L’attuale finanziamento ospedaliero è entrato in vigore nel 2012. Le degenze ospedaliere sono indennizzate mediante forfait in base alle prestazioni. In occasione dell'assegnazione dei mandati per prestazioni stazionarie, i Cantoni devono prendere in considerazione allo stesso modo operatori pubblici e privati. I pazienti hanno la possibilità di scegliere fra gli ospedali di tutta la Svizzera riportati negli elenchi. In questo modo si vuole dare inizio risp. incrementare la concorrenza tra gli ospedali. A lungo termine dovrebbero confermarsi sul mercato i fornitori di prestazioni che riescono a fornire le proprie prestazioni con efficienza e in qualità sufficiente. Per ottenere ciò era necessario un passaggio dal precedente principio di rimborso dei costi all’attuale rimunerazione adeguata alla prestazione svolta. Quindi, non devono più essere i costi di un ospedale a determinare l'entità della tariffa, ma un prezzo derivante dai risultati degli ospedali efficienti.

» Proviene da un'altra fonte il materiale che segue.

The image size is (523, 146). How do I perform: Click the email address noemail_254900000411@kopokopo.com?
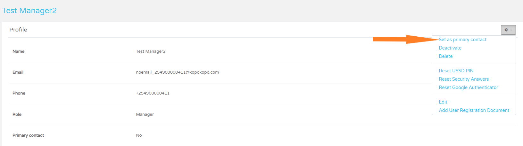(x=177, y=72)
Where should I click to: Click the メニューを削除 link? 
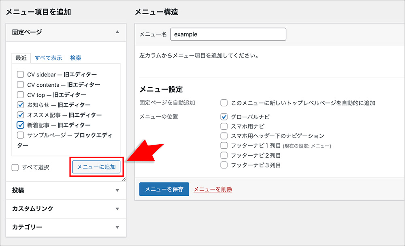click(213, 189)
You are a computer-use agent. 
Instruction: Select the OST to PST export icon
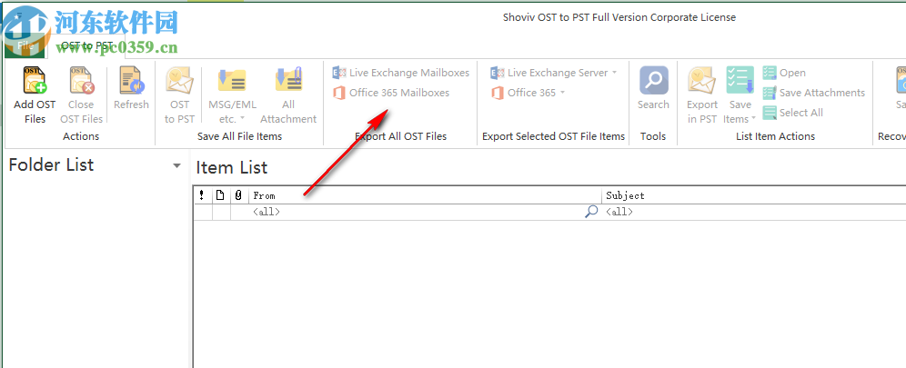click(179, 82)
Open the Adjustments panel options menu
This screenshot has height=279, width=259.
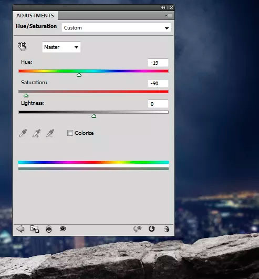(169, 16)
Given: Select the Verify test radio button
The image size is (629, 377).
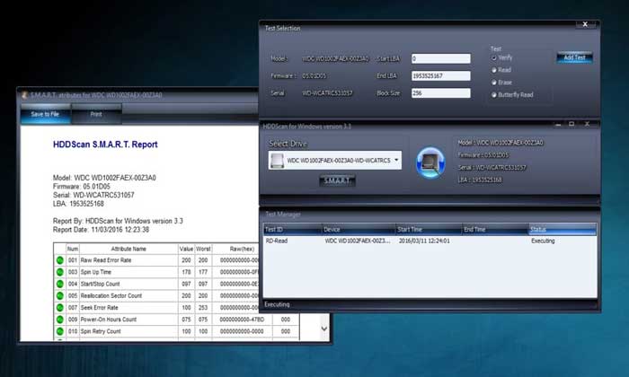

Rimangono da discutere il ruolo dei Cantoni nell’ambito della pianificazione ospedaliera e la richiesta di regole di finanziamento uniformi per prestazioni ambulatoriali e stazionarie. Oltre a ricoprire un ruolo di autorità di vigilanza e pianificatrice dell’approvvigionamento sanitario, i Cantoni sono contemporaneamente proprietari e finanziatori degli ospedali. Investendo denaro pubblico in propri ospedali, molti Cantoni contribuiscono al mantenimento di una struttura contraria al principio della concorrenza, arrecando così uno svantaggio sistematico agli ospedali finanziati privatamente. Questi Cantoni si contrappongono così agli obiettivi politici previsti dal nuovo finanziamento ospedaliero. La CSS approva quindi il celere passaggio al finanziamento uniforme delle prestazioni ambulatoriali e stazionarie (EFAS), poiché quest'ultimo elimina gli stimoli errati nel sistema anziché solo spostarli. Per l’attuazione dell’EFAS, la CSS ha sviluppato un modello assieme all’associazione curafutura. Esso prevede che, in futuro, gli assicuratori malattie indennizzino al 100 percento le prestazioni in tutti gli ambiti e i Cantoni finanzino una quota dei costi complessivi delle prestazioni, il che corrisponde all’attuale quota del finanziamento per quanto concerne le prestazioni stazionarie. Mediante la compensazione dei rischi, questa cifra tornerebbe al sistema “depurata” dal rischio, il che impedirebbe un aumento dei premi per gli assicurati.